Zeitsprung ins Jahr 2009: In New York herrscht die Wirtschaftskrise. Die Symbolfigur des ehemaligen Booms will von den Extravaganzen nichts wissen. Die Rinderfarm sei ein absolut heruntergekommenes Bauernhäuschen, in dem König seine Sommer verbringe. Weder sei es eine Farm, noch gebe es dort Kühe. Woher das Gerücht mit dem Cat-Sitter gekommen sei, kann er sich nicht erklären. Natürlich habe er die Medien bespielt und die Gerüchte über Jet-Set und Draufgängertum geschürt. Aber nach zwölf Jahren in New York schmunzle er über seine alten Aussagen und die Fehler, die er gemacht habe. Und dennoch hafte das alte Image an ihm. Die wilden Geschichten sind im Internet nur einen Mausklick weit entfernt.

Keine Vergleiche mehr

Die einzige Extravaganz, die er sich heute leiste, sei die Zeit, die er sich für seine Gesundheit nehme. Seit ein paar Jahren betreibt er aktiv Triathlon. Jeden Morgen, bevor er die Galerie aufschließt, trainiert er drei Stunden. Er reist nun weniger, konzentriert sich auf New York. Gerade hat König in eine zweite Galerie investiert, denn die Mieten sind günstig. Gewinn werde er deshalb in diesem Jahr kaum machen, glaubt König. Umsatzeinbußen erwarte er jedoch nicht. Im Grunde habe er das Ende des New Yorker Kunst-Booms als "Erleichterung" empfunden, sagt er. "Endlich konnte ich aufhören, mich ständig vergleichen zu müssen."

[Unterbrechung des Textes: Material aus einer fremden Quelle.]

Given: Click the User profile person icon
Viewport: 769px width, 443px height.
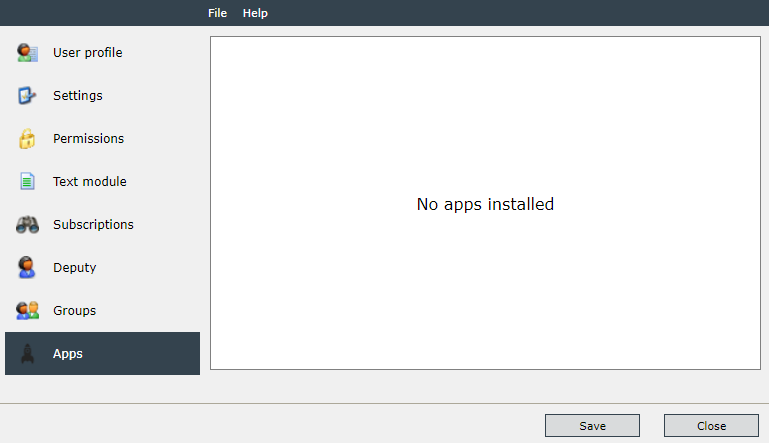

Zum Sinneswandel verleitete König auch das Echo auf seine Außendarstellung. Als das Magazin New Yorker ihm einen rund zehnseitigen Artikel widmete, sei ihm "wahnsinniger Neid" und "teilweise blinder Hass" entgegengeschlagen. Diese Erfahrung habe ihn schockiert, und er habe aus ihr gelernt. Er sei ruhiger geworden. Doch das Exzentrische, Impulsive, schlummert unter der Oberfläche.

Langzeitziele als Galerist habe er nicht, sagt König. Was zähle, sei die aktuelle Nicole-Eisenmann-Ausstellung. Immer wieder zweifle er gar daran, ob seine Geschäftstüchtigkeit auf einem anderen Gebiet nicht besser aufgehoben wäre. Jeden Morgen habe er beim Aufwachen eine andere Idee, was er aus seinem Leben machen könne. Galerist sei er aus Liebe zur Kunst, aber er sei kein Sammler. "Ich verkaufe Kunst, ich bin Geschäftsmann. Kunstliebhaber – sind wir das nicht alle?"